**Prompt 1:** Repeat every line of the stored data entries word for word, but leave out the pictures.

**Page text:**
—————

If, on the other hand, you have an FCC unit that is initially achieving high research octane by means of high operating severity, then the octane response due to the same change in catalyst is going to be different. The catalyst, with decreasing hydrogen transfer activity, may not be able to raise the research octane of the system enough to keep the increased octane sensitivity from depressing the motor octane number. In fact, some high severity FCC units that initially had high research octane have lost 1.5 motor octane making this catalyst selection error. Instead of generating olefins, a refiner that is already producing high research octane in the FCC unit needs to switch to a catalyst that can enhance the C5 and C6 iso-paraffins if he wants to increase the motor octane. Small, highly branched iso-structures have both good motor and good research octane numbers.

Other catalyst properties can also influence the motor octane number. High matrix activity increases gasoline olefinicity and increases the octane sensitivity. Therefore, very low A/M catalyst, i.e., zeolite to matrix ratio catalyst, should usually be avoided if the object is to increase motor octane number. When bottoms cracking requirements dictate the need for an active matrix, a catalyst with a balanced Z/M ratio is preferred.

—————

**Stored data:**

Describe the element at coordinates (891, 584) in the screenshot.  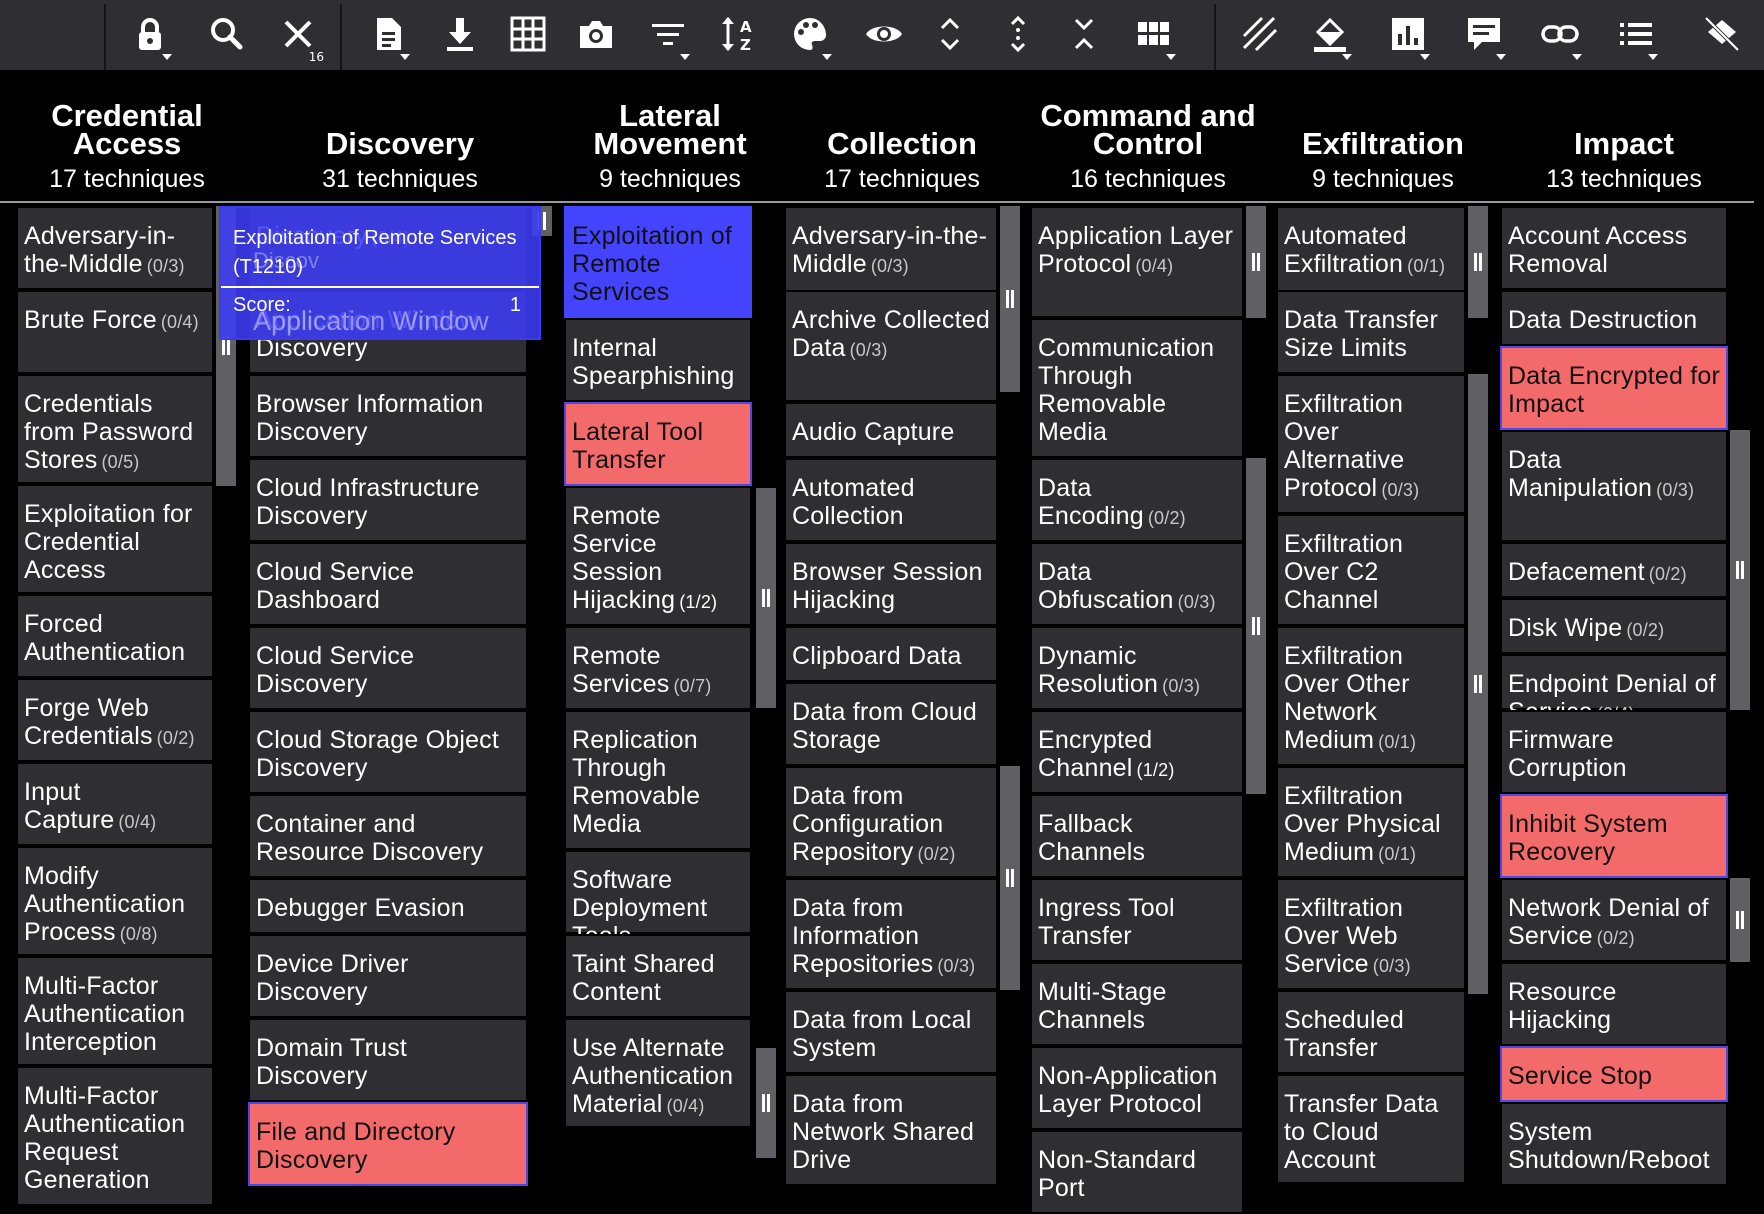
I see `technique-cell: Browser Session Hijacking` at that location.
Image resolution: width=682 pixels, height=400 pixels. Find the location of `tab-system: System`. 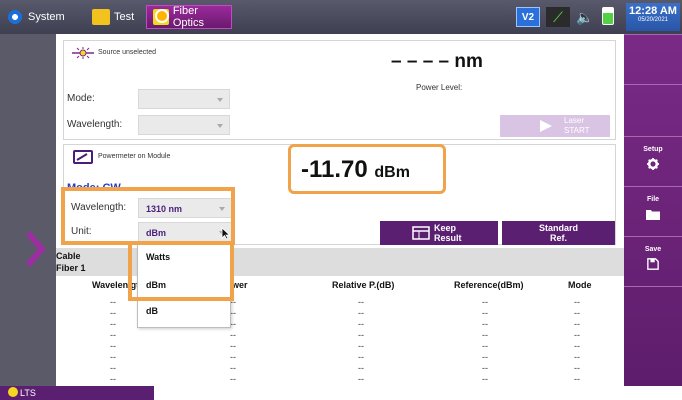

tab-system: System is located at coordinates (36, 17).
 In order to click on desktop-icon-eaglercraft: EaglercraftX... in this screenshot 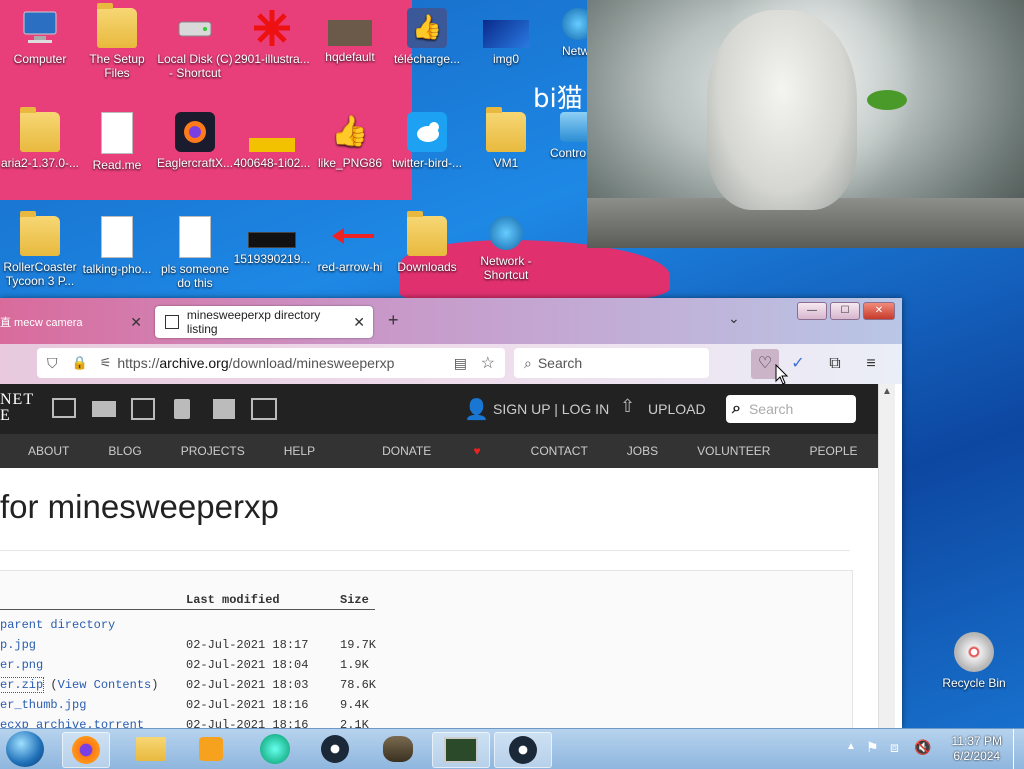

—————

**Prompt 2:** Carry on the passage about FCC catalysts and octane numbers, starting after its last sentence.

**Exercise answer 1:**
Describe the element at coordinates (891, 584) in the screenshot.  
I see `technique-cell: Browser Session Hijacking` at that location.
Image resolution: width=682 pixels, height=400 pixels. Find the location of `tab-system: System`. 

tab-system: System is located at coordinates (36, 17).
 In order to click on desktop-icon-eaglercraft: EaglercraftX... in this screenshot 

**Exercise answer 2:**
There are also new zeolites like the G series of zeolites that can be used to direct the gasoline composition toward iso-paraffins and away from the lower motor octane number olefins.

Overall, what I am emphasizing is that there is no one catalyst or type of zeolite that will universally raise the motor octane number in every situation. Instead, the specific circumstances of the operation need to be examined so that the proper type of motor octane number increasing technology can be prescribed. Otherwise the refiner may actually lose motor octane. There is a really thorough paper on the subject that was given last year at the NPRA Annual Meeting, "Strategies for Reducing the Gasoline Sensitivity." It was number AM-89-13 by Joanne Deady.

Now for some other parts of the question. In terms of what people have actually seen in the field, I have not seen motor octane numbers higher than 83 on the full range gasoline. We have recently conducted some surveys of North American refineries that revealed the following industry octanes for full range gasoline. Research had a high of 96, a low of 89, and an average of 92. Motor had a high of 83, a low of 78.2, and an average of 80.5.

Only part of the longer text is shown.